→ Assignment
Reproduce the rows below word for word, from the line with "Identify the location of y-tick-label: 0,4." up to and including the line with "center [250, 176].", and copy only those lines.
————
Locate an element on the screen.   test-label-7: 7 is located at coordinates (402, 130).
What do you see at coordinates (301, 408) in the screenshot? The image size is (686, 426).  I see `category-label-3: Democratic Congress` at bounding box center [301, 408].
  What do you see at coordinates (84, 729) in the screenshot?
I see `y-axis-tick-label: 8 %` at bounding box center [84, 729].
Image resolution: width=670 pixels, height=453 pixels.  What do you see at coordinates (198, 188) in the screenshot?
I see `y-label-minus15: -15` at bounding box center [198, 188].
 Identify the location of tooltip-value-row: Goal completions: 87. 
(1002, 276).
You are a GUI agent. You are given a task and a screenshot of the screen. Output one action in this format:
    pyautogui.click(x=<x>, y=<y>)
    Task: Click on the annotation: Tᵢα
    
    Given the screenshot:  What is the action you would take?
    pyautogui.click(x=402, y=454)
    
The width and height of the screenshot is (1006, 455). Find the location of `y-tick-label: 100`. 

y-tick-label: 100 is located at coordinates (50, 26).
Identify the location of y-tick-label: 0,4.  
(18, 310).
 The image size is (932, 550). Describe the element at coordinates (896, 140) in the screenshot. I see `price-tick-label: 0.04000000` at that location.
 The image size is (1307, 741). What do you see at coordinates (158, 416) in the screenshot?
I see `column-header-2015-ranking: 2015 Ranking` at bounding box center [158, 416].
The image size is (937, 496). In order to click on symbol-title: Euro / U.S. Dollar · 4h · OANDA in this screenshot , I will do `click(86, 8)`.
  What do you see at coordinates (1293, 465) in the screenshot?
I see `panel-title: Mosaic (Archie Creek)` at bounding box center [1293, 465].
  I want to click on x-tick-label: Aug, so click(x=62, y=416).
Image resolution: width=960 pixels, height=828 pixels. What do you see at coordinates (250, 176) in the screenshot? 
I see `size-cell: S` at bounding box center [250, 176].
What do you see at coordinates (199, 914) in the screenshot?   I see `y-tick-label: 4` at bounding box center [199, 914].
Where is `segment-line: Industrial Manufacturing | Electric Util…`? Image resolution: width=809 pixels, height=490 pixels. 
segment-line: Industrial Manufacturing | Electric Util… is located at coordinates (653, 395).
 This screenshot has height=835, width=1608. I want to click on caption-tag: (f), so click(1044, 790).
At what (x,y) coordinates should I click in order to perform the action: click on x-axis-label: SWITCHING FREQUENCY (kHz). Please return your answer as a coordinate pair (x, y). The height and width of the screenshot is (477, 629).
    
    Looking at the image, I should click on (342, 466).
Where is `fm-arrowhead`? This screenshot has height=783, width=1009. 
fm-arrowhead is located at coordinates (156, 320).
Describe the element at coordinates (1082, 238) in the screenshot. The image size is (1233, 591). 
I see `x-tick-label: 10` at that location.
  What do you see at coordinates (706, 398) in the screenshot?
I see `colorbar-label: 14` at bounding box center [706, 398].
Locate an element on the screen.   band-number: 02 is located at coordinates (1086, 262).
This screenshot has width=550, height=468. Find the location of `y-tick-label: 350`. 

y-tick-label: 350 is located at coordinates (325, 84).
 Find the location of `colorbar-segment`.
————
→ Answer
Identify the location of y-tick-label: 0,4.  
(18, 310).
 The image size is (932, 550). Describe the element at coordinates (896, 140) in the screenshot. I see `price-tick-label: 0.04000000` at that location.
 The image size is (1307, 741). What do you see at coordinates (158, 416) in the screenshot?
I see `column-header-2015-ranking: 2015 Ranking` at bounding box center [158, 416].
The image size is (937, 496). In order to click on symbol-title: Euro / U.S. Dollar · 4h · OANDA in this screenshot , I will do `click(86, 8)`.
  What do you see at coordinates (1293, 465) in the screenshot?
I see `panel-title: Mosaic (Archie Creek)` at bounding box center [1293, 465].
  I want to click on x-tick-label: Aug, so click(x=62, y=416).
Image resolution: width=960 pixels, height=828 pixels. What do you see at coordinates (250, 176) in the screenshot? 
I see `size-cell: S` at bounding box center [250, 176].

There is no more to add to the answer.